Compete aos poderes públicos a exclusividade do fazer? Seguramente que não, sendo que podem e devem chamar a si uma parcela da ação. É da responsabilidade dos poderes a provocação da criatividade e da execução dos atores empresarias, associativos e privados? Claramente que sim. Está na sua competência apoiar ideias alheias que lhe cheguem ao regaço, independentemente da sua maternidade, desde que adequadas, éticas, legais e exequíveis? Indubitavelmente.

Do lado dos poderes, creio ser de agradecer a competência dos técnicos atentos às candidaturas que financiam a construção de equipamentos públicos. De modo simétrico, estou convencido que estamos significativamente órfãos de [outros] técnicos capazes de rechear de agenda e de pessoas essas estruturas públicas edificadas. O recém inaugurado ‘parque municipal de ténis’ recebeu ao fim de quase dois meses o primeiro evento. Onde [e quem] se pensa a sua dinamização? Nas praias fluviais, a cultura não terá lugar, com a participação das bibliotecas, das filarmónicas, dos grupos de teatro, das escolas? A educação estética, o culto do bom gosto é algo perfeitamente potenciável, a partir da nossa beleza natural. Quantas pintores não viriam pintar nas margens dos nossos rios? Ou quantos escritores não ‘ensinariam’ escrita criativa a partir da inspiração destes espaços? A atividade gastronomia dos respetivos restaurantes não poderia dar lugar a «ateliers» de cozinha com a participação das comunidades e o incremento de receitas locais, com a participação da comunidade? Os idosos, ‘institucionalizados’ ou não, não poderiam ter «espaço» na época balnear concelhia, numa perspetiva inter geracional, integrada com as gerações mais jovens, nomeadamente com as crianças, ajudando a ‘fazer passar’ a memória identificadora dos locais e a solidificar as raízes dos mesmos?… Por condicionantes de espaço, dispenso-me de prosseguir o elenco e limito-me a lançar [estas] questões.

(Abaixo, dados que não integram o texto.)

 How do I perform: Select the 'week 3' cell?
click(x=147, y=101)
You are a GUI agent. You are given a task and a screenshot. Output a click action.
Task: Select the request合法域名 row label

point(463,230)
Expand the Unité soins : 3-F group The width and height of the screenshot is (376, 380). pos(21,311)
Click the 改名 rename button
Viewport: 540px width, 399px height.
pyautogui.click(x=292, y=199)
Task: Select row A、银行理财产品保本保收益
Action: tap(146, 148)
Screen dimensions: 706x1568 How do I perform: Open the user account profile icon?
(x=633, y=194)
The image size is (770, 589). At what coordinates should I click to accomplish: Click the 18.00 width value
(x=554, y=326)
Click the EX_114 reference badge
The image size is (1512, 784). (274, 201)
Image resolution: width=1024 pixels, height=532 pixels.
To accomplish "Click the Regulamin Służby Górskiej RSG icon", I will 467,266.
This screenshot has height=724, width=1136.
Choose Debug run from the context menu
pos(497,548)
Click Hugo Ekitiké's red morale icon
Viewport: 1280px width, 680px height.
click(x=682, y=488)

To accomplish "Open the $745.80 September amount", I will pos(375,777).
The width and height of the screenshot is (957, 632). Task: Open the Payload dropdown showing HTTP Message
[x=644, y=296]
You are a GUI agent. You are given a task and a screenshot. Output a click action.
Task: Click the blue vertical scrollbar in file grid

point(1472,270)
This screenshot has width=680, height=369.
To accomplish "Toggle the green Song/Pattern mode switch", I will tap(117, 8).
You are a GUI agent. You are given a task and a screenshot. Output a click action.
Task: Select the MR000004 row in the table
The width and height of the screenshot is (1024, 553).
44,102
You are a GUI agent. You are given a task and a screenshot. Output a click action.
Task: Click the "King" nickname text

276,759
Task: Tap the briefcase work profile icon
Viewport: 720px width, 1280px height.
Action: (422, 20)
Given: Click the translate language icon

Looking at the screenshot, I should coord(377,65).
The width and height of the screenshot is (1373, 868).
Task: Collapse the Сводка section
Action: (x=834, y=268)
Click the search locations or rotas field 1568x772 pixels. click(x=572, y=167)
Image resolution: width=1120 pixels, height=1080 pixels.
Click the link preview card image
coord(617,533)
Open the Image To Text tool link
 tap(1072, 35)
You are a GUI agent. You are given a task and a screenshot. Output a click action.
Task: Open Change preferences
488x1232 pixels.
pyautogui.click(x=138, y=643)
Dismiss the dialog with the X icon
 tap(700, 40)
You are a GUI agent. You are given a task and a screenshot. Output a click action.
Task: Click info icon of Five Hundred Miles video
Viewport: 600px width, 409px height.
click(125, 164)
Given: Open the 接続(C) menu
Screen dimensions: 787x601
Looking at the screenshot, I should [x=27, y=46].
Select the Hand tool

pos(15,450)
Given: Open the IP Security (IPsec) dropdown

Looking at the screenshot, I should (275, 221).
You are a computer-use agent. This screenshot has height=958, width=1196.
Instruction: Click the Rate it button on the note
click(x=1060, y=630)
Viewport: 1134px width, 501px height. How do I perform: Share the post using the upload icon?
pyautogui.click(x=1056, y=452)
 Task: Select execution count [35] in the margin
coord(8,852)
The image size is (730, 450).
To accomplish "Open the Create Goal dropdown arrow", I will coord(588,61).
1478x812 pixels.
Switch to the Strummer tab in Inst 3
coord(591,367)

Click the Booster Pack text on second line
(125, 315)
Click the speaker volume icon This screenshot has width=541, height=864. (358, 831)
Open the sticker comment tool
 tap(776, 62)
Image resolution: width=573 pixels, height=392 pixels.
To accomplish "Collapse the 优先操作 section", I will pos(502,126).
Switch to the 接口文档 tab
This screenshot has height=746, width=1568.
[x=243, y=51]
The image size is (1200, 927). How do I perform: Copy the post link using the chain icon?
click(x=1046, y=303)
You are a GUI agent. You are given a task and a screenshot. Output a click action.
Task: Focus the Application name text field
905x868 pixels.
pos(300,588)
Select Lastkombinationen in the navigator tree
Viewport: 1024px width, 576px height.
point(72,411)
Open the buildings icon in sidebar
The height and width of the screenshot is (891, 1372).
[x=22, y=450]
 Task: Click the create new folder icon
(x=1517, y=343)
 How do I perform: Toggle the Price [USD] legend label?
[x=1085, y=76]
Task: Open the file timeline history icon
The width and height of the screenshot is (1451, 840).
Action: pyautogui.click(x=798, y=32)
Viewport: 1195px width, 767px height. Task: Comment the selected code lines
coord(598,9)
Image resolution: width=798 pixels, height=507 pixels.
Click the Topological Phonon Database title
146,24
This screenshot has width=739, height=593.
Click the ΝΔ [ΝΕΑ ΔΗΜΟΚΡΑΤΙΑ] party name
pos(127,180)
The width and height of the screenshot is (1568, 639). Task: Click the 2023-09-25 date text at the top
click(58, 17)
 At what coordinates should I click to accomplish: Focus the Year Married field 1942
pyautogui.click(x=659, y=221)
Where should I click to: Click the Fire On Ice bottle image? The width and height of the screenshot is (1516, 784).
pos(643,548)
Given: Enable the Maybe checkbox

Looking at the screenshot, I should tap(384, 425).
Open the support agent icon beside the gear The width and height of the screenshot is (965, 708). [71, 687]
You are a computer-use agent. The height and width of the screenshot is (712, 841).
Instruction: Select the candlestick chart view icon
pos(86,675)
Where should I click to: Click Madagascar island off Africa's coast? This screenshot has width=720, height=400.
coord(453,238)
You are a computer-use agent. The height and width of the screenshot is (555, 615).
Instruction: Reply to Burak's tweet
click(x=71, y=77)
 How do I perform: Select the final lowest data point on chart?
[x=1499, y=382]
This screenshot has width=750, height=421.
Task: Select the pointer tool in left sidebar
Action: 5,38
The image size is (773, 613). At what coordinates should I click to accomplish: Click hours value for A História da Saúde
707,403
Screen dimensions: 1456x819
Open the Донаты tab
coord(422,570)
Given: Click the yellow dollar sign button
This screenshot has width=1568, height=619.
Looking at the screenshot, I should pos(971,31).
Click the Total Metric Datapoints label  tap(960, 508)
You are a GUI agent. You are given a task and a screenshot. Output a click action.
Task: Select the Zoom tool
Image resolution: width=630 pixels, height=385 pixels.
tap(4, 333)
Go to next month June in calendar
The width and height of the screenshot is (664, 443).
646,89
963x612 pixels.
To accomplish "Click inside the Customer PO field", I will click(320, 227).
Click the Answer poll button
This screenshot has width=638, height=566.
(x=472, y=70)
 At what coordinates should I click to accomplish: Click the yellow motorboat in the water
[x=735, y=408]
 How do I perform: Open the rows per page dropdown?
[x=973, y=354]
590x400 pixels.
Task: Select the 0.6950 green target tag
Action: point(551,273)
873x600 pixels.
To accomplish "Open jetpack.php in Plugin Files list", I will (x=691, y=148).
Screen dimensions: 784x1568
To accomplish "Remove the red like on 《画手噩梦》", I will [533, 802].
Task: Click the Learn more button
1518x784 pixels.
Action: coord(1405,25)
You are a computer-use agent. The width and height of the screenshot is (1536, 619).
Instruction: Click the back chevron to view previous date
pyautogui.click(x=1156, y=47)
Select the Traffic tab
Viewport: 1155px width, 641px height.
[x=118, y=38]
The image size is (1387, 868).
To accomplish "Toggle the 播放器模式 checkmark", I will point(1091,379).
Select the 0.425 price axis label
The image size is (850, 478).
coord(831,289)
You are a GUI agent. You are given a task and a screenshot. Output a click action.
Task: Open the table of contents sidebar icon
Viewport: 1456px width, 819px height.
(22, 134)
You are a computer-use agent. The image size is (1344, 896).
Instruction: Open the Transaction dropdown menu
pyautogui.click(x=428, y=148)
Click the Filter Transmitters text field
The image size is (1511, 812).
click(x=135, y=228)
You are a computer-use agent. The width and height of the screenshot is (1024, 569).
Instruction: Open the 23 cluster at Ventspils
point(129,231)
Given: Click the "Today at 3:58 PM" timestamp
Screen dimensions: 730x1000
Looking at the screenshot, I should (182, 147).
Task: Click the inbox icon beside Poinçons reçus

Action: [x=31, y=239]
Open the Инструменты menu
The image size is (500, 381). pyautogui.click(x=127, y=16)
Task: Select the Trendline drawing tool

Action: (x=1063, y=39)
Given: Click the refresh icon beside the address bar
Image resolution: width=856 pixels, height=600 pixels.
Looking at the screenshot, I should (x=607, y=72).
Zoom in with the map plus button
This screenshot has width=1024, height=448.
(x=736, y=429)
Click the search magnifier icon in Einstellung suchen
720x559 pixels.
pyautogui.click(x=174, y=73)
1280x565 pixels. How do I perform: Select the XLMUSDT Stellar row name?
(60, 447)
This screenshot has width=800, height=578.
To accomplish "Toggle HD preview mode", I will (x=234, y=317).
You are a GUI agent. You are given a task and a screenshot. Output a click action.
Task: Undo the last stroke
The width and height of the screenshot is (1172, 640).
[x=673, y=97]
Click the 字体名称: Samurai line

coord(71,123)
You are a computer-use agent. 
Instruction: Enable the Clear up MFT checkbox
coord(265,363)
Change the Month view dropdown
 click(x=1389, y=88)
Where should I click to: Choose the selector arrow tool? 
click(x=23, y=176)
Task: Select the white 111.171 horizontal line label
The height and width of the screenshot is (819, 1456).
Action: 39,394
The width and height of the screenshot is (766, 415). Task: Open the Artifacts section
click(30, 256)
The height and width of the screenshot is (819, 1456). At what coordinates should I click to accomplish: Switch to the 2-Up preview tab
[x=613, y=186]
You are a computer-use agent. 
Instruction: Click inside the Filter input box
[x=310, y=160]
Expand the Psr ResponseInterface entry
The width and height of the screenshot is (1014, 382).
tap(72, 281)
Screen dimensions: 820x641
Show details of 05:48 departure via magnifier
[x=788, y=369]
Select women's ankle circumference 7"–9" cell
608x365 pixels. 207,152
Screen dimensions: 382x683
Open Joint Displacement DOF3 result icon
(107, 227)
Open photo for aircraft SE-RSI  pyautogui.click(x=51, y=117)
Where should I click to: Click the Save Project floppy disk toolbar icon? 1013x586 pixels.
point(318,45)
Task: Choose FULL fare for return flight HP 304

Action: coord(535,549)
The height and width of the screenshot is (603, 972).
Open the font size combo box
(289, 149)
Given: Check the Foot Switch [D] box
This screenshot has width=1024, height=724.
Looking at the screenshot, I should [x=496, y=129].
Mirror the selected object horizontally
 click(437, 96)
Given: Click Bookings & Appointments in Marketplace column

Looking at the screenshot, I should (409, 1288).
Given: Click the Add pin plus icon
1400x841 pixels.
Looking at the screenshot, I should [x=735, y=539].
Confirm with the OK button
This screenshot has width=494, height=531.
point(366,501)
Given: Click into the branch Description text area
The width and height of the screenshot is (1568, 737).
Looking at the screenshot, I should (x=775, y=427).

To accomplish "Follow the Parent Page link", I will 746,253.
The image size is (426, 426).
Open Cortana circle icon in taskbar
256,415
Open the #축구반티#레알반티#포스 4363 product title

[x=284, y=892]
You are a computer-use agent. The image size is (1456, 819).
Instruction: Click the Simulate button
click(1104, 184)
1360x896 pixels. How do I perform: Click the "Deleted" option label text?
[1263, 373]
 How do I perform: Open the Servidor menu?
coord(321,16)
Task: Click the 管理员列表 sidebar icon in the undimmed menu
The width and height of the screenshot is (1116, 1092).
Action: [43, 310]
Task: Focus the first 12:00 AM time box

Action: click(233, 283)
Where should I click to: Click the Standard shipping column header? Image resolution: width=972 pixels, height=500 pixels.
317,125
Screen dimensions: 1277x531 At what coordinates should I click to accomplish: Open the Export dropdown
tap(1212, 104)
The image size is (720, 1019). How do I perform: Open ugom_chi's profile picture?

Creio que nos falta a capacidade de fazer propostas de modo sistemático e não ao sabor da ocasionalidade. Estou convicto que, em algumas destas circunstâncias, mais que falta de dinheiro, existe insuficiência de estudo e de contactos, criatividade pouco estimulada, visão estreita, incapacidade de criar sinergias… Receio ainda que algumas destas apostas não se façam por não terem retorno imediato, mensurável no período de uma legislatura, nem permitam a placa identificadora das obras de regime.

Do lado dos agentes empresariais, associativos e individuais fica a responsabilidade de pensar e projetar sem liberdades coartadas. Com muitos, de múltiplas perspetivas e com alcances diversos. Fica ainda a obrigação cívica de «cansar» quem decide em última instância, com uma avalanche de ideias que provoque terramotos na «pasmaceira» instalada e agite a habitual lentidão das decisões. Tudo sem ceder ao provincianismo medíocre de «copiar» a ideia de sucesso do vizinho, para estragar a dele e matar a sua antes de tempo. Sempre com o intuito de ser parceiro e acrescentar diferenciação. Com o dever cívico de avançar, desde que formal e pragmaticamente possível, mesmo que com a ausência de quem tinha a obrigação de estar presente, sob pena do contrário enfraquecer a cidadania e colocar a o seu exercício exclusivo somente na mão de alguns.

Do lado dos destinatários situo a responsabilidade de fazer crescer a nossa consciência de fome e sede de mais saber e mais cultura. De estimular a nossa profundidade reflexiva e a nossa exigência crítica, fundamentada e comprometida. De exercitar a nossa disponibilidade de agenda exterior e o nosso tempo afetivo interior para a presença e para o serviço ao bem comum, porque algum dia chegará a nossa hora.

Em resumo, o que temos como dádiva é do melhor. A nossa capacidade de criar estruturas de apoio é muito boa. A maior dificuldade, aqui e em todo lado, agora e desde sempre, é colocar pessoas e vida nas estruturas, para que não sejam museu.